In Deutschland liegt der Fokus auf dem Ausbau der psychologischen Versorgung. Lange Wartezeiten für Therapieplätze sind ein ernsthaftes Problem. Menschen, die akut gefährdet sind, brauchen sofortige Hilfe. Der bürokratische Aufwand und die Kosten müssen reduziert werden, damit der Zugang für alle Betroffenen – unabhängig von ihrer finanziellen Lage – gewährleistet ist. Zudem muss die Entstigmatisierung weiter vorangetrieben werden. Gerade in konservativen Kreisen oder älteren Generationen gibt es noch immer die Vorstellung, dass psychische Erkrankungen ein Zeichen von Schwäche seien. Auch hier sind Aufklärungskampagnen notwendig.
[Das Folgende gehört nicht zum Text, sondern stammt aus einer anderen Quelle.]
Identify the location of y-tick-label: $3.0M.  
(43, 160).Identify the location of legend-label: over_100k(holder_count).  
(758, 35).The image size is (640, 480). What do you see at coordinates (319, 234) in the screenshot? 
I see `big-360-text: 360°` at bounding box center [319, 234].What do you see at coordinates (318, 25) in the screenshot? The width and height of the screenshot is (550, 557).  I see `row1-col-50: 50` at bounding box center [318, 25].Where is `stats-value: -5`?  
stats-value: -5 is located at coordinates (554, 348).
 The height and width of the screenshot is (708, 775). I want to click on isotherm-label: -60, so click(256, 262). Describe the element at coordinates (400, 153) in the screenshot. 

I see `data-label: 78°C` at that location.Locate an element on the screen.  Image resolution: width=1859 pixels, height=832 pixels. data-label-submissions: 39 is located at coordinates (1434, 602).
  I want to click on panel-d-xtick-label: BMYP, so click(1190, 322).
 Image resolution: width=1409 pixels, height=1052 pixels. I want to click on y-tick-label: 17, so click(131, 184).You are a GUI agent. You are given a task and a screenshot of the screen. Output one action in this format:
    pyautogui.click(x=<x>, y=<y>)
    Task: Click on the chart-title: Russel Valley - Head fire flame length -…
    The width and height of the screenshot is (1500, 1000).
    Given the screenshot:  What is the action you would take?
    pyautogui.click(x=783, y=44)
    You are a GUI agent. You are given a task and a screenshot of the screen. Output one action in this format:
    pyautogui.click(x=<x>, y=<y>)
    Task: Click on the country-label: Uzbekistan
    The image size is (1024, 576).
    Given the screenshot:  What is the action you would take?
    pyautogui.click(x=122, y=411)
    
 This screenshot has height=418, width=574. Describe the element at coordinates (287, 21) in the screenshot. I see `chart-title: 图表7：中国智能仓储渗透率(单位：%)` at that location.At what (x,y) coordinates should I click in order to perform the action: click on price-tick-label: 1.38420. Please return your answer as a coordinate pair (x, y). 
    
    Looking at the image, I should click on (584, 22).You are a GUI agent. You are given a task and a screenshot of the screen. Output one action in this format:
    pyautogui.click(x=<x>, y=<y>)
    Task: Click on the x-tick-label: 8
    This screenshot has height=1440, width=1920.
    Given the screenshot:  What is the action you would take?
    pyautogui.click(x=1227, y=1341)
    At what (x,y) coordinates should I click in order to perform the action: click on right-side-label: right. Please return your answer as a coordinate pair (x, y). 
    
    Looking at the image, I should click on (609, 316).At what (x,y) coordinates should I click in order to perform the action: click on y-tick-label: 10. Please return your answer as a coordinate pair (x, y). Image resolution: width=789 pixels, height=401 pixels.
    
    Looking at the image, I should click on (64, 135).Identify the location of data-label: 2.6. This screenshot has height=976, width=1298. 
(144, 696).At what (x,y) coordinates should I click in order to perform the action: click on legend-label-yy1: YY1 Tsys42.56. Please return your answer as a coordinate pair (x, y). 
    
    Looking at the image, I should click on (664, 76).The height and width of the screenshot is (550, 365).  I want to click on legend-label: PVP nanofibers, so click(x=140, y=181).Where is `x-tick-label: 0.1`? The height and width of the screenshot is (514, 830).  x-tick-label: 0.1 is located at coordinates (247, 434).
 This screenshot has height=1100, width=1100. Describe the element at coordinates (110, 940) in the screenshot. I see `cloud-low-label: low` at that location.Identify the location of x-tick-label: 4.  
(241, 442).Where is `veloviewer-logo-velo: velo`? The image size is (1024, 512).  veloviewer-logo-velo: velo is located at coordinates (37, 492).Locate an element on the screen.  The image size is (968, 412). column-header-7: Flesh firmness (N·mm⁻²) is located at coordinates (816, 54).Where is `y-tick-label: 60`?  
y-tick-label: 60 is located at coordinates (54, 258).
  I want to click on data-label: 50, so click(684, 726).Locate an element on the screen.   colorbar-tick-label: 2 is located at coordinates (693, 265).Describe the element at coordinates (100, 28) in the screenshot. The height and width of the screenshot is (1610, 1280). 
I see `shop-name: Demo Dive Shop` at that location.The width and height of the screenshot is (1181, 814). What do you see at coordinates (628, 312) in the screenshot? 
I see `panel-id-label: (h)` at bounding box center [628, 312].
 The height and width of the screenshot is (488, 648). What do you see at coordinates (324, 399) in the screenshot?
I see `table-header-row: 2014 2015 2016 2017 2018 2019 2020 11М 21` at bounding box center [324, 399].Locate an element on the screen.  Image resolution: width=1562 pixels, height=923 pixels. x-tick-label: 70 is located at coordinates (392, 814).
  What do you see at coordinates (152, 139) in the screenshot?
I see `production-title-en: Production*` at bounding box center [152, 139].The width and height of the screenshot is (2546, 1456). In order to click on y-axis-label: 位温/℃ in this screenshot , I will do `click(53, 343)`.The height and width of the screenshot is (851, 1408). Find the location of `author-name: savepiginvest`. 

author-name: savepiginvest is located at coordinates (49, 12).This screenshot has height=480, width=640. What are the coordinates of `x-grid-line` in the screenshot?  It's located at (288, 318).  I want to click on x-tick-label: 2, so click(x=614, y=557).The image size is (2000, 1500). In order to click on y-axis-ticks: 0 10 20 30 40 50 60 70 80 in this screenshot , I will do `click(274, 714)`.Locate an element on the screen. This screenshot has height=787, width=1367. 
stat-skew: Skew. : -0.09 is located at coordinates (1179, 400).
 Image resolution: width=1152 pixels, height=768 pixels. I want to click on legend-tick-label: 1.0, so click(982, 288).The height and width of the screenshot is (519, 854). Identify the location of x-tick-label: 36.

In Frankreich hingegen sollte dringend ein nationales Suizidpräventionsprogramm ins Leben gerufen werden, das sich am deutschen Modell orientiert. Die regionale Zersplitterung der Hilfsangebote verhindert eine effektive Koordination. Zudem muss die Regierung die psychologische Versorgung insbesondere in ländlichen Gebieten verbessern, um den Menschen vor Ort zu helfen.
In beiden Ländern – wie auch weltweit – bleibt die Entstigmatisierung von psychischen Erkrankungen das größte Ziel. Nur, wenn Menschen sich trauen, über ihre Probleme zu sprechen, können sie auch die notwendige Hilfe erhalten. Der Welt-Suizid-Präventionstag erinnert uns jedes Jahr daran, dass wir noch lange nicht am Ziel sind – aber auch daran, dass es jeden Tag Menschen gibt, die kämpfen, die zuhören und die bereit sind, zu helfen.
Wenn man genauer hinschaut, merkt man: Jedes Land hat seine Herausforderungen, aber auch seine Ansätze. Doch die wichtigste Frage ist: Werden wir es gemeinsam schaffen, diese Tabus zu brechen?
Letztendlich sollte kein Mensch den Gedanken haben, dass sein Leben nicht lebenswert ist – weder in Deutschland noch in Frankreich oder anderswo.